今から十年前……八歳の誕生日を迎えてから、毎日同じ夢を見ていたこと。
その夢は、いつもあの卒業記念パーティーの婚約破棄から始まっていたこと。
その後、ナディア達が“迷宮刑”に処せられ、ここに堕とされていたこと。
そんなナディア達を、僕はただ傍観していたこと。
「……でも、僕はほんの小さな好奇心で、君達の婚約破棄に介入した。そうしたら、僕も一緒にこの迷宮に堕とされることになった」
そう……そして、僕はヘルハウンドに襲われたところで、君が僕を庇って噛み殺されてしまったんだ……。

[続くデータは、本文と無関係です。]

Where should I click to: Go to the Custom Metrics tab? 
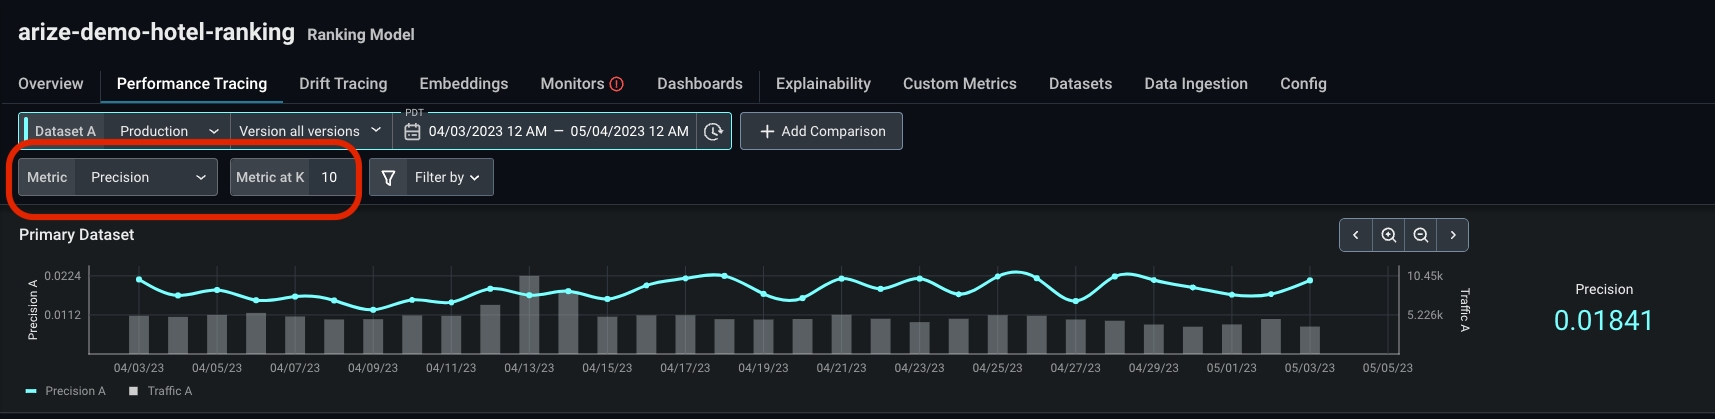(960, 84)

「それから僕は、ただ君を救いたい一心で、夢の中でこの迷宮に挑み続けた。毎日、毎日、何十回、何百回、何千回と」
「…………………………」
「そのための強さだって手に入れた。君も見たあの合成魔法はその一つで、他にも魔力の最大容量を増やすための訓練も十年続けてきた」
「……どうして、そこまでしたのですか? ただの夢の話ですし、現実と同じかどうかも分かりません。何より、そんなにつらい思いをしたのであれば、ただの傍観者に戻れたはずなのに……」
今まで静かに僕の話を聞いてくれていたナディアが、おずおずと尋ねる。
どうして、そこまでした、か……。
そんなの、答えは一つしかない。
そして……僕は告げよう。
僕の、この決意と想いを。
「……僕は、あの夢の中で初めて迷宮に堕とされて、君が僕を庇った時に、心配かけまいとする君の笑顔が……優しさが、今もこの胸に焼き付いています」
「………………………」
「夢の中でのことを、何を馬鹿なことをと思うかもしれません。ですが、僕はあの時からずっと……」
そう言って一拍置き、すう、と息を吸うと。
「あなたが……ナディアが、好きだから」
「あ……」
僕の告白に、ナディアが目を見開く。
あはは……夢の中で出逢って、それから君のことを好きになって、今に至るだなんて、ナディアからしたらいい迷惑かもしれないな……。
そう思い、僕は思わず苦笑すると……っ!?
「ナ、ナディア!?」
「私は……私は、イヴァンの言葉を信じます……っ! あなたはずっと、入学の日に出逢ってからずっと、私のことを大切にしてくださいました! 私を見ていてくださいました! 私を認めてくださいました! 誰からも必要とされていなかった、この私を!」
僕の首に腕を回し、強く抱きしめながらナディアが、思いの丈をぶつける。
何より……こんな僕の言葉を、信じてくれるなんて……。
「知っていますか? あなたがいてくださったことで、私がどれだけ救われたか……! どれだけ、私の中にあなたがいらっしゃるか……!」
「それは……」
「もう、私はあなたなしでは生きてはいけないのです……! 誰よりも……世界中の誰よりも愛している、あなたなしでは……!」
「あ……」
ナディアが僕の告白に応え、そう告げて涙を零しながら微笑んだ。
そして……僕の頬を、そっと撫でてくれた。
「ナディア……ナディア……!」
「イヴァン……イヴァン……!」
十年間、幾千の夢と死を乗り越え、僕は、この控えめで、優しくて、可愛くて、努力家で、ひたむきで、世界中の誰よりも愛しているナディアと、死と絶望の漂う迷宮の中で結ばれた。